Thursday, July 9, 2009

Newsletter Week #7

July 9, 2009, Week #7

Vegetable medley:
Swiss Chard Lettuce Garlic
Patty Pan/Zucchini Green Pepper Green Beans
Choice: Tomato or Cucumber
Herb bag: Basil Sorrel Catnip/Mint


We’ve rarely been so glad to see a rainstorm on a holiday as we were last week. The gardens really went “BOOM” with the moisture, and we’ve been busy ever since doing what we can to keep that moisture IN and pull the weeds OUT.

Raggedy basil is sure sign that the Japanese beetles have hatched. They are just about the only bug that bothers basil, and fortunately, they only bother it for a couple weeks, and then the basil resumes full beauty. Bear with it.

The tomatoes are so close! We still don’t have enough for a real harvest, but we were surprised by a flush of green peppers, and this little picking will help stimulate another bloom.

Think healthy cucumber thoughts. It’s almost as if our garden, after last year’s cucumber extravaganza, has rejected the first planting. They’re trying, but barely succeeding, to grow. The second planting looks good. It will just take awhile to mature.

Corn is tassling, strong and green. We had a little corn marathon, thinning an exuberant stand of corn before last week’s rain. We were amazed to find how much moisture the corn holds. It’s as if the leaves are perfect funnels to catch and preserve each twilight’s dewfall.

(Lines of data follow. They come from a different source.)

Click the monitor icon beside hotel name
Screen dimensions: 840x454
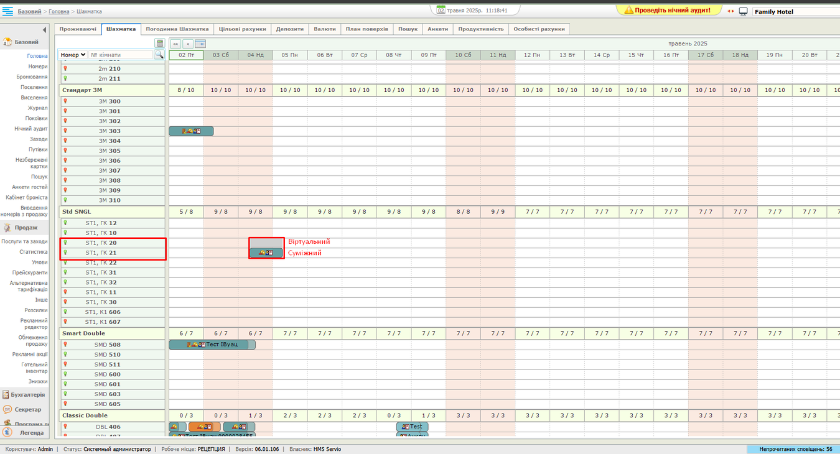click(743, 11)
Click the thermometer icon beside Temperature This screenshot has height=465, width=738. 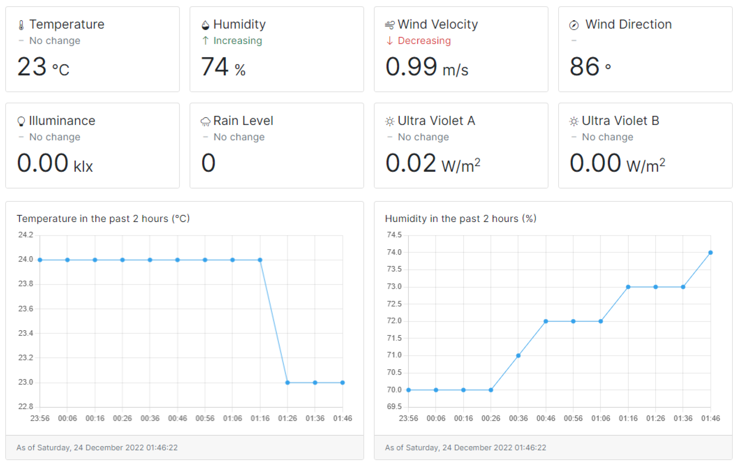[x=21, y=25]
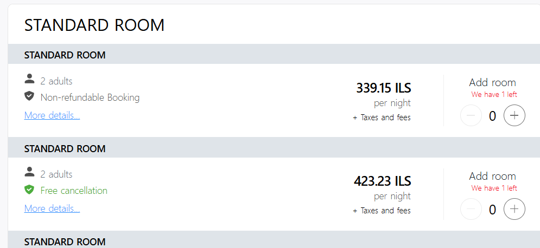This screenshot has width=540, height=248.
Task: Click the first STANDARD ROOM gray header bar
Action: (x=274, y=54)
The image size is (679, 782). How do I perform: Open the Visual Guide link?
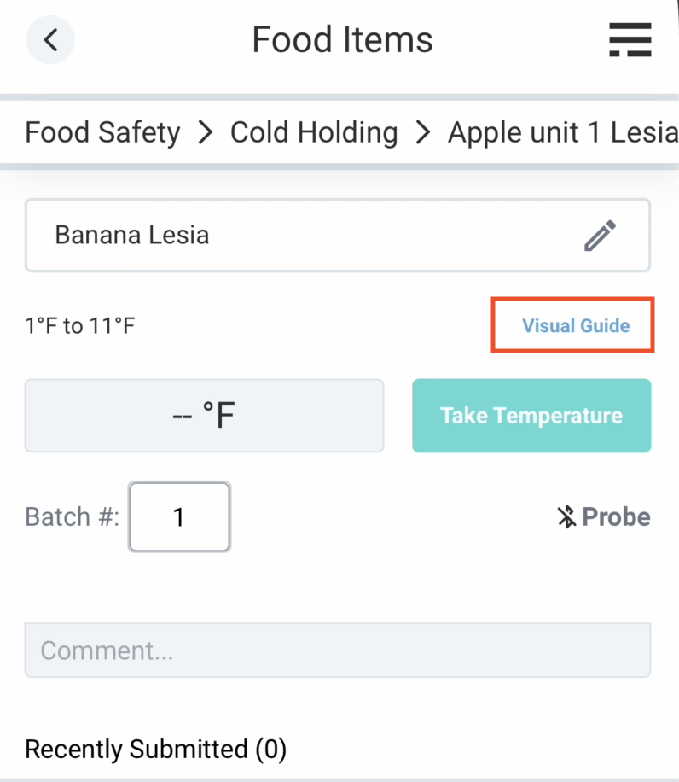click(572, 325)
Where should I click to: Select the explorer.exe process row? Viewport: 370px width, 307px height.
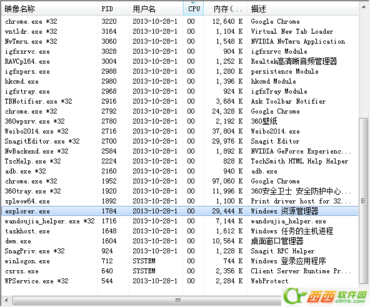click(x=180, y=211)
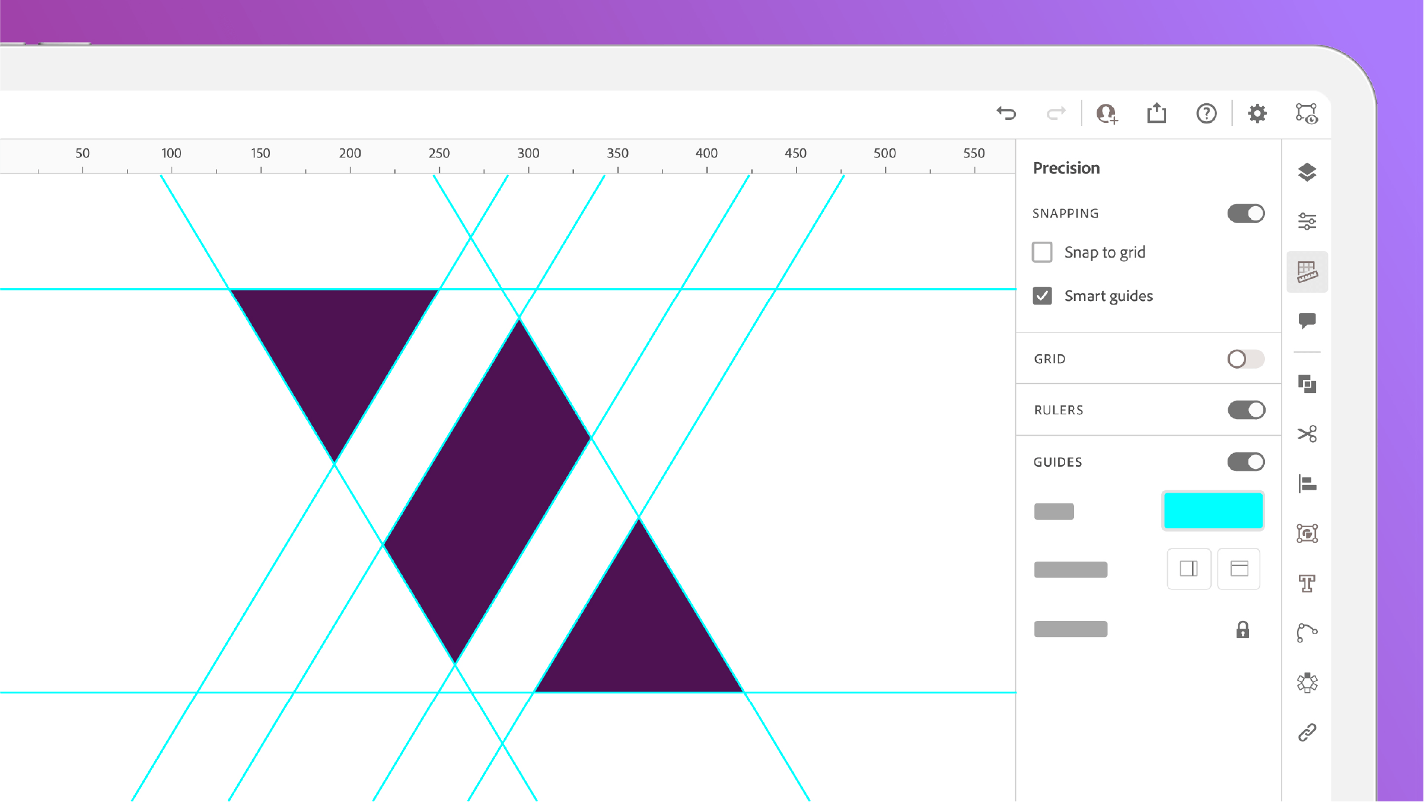Click the Share export icon
The height and width of the screenshot is (802, 1424).
click(x=1156, y=113)

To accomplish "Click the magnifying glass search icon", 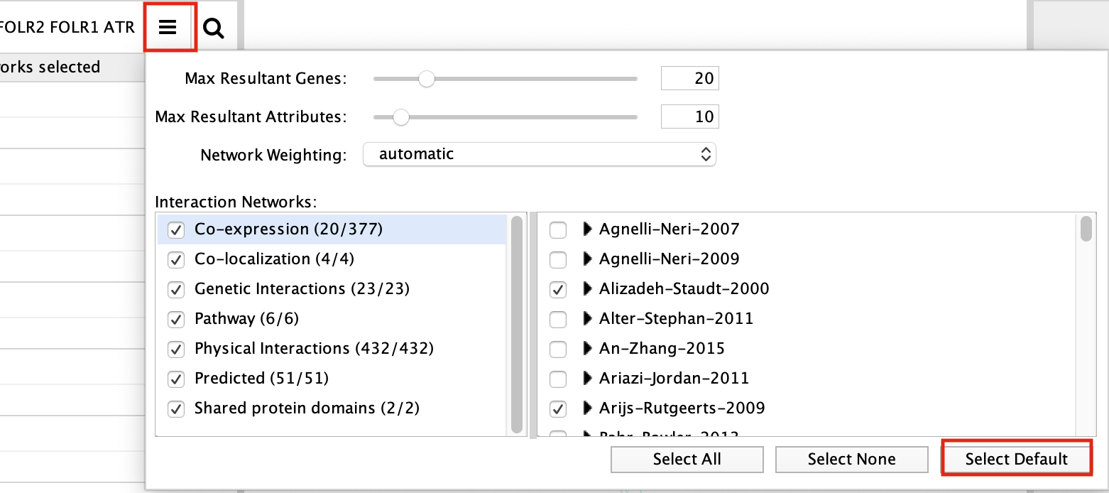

Red Springs Family Farm is searching for a couple of farm improvements. Many of you are better connected in Cookeville than we are. Please let us know if you have any leads on the following:

BREAD TRAYS – stackable, durable, just the right size to hold the hundreds of tomatoes (uncrushed, in single layers) that are about to come rolling in. We’ve got a few that stack, and several that don’t, but we’re definitely not prepared for the harvest this year.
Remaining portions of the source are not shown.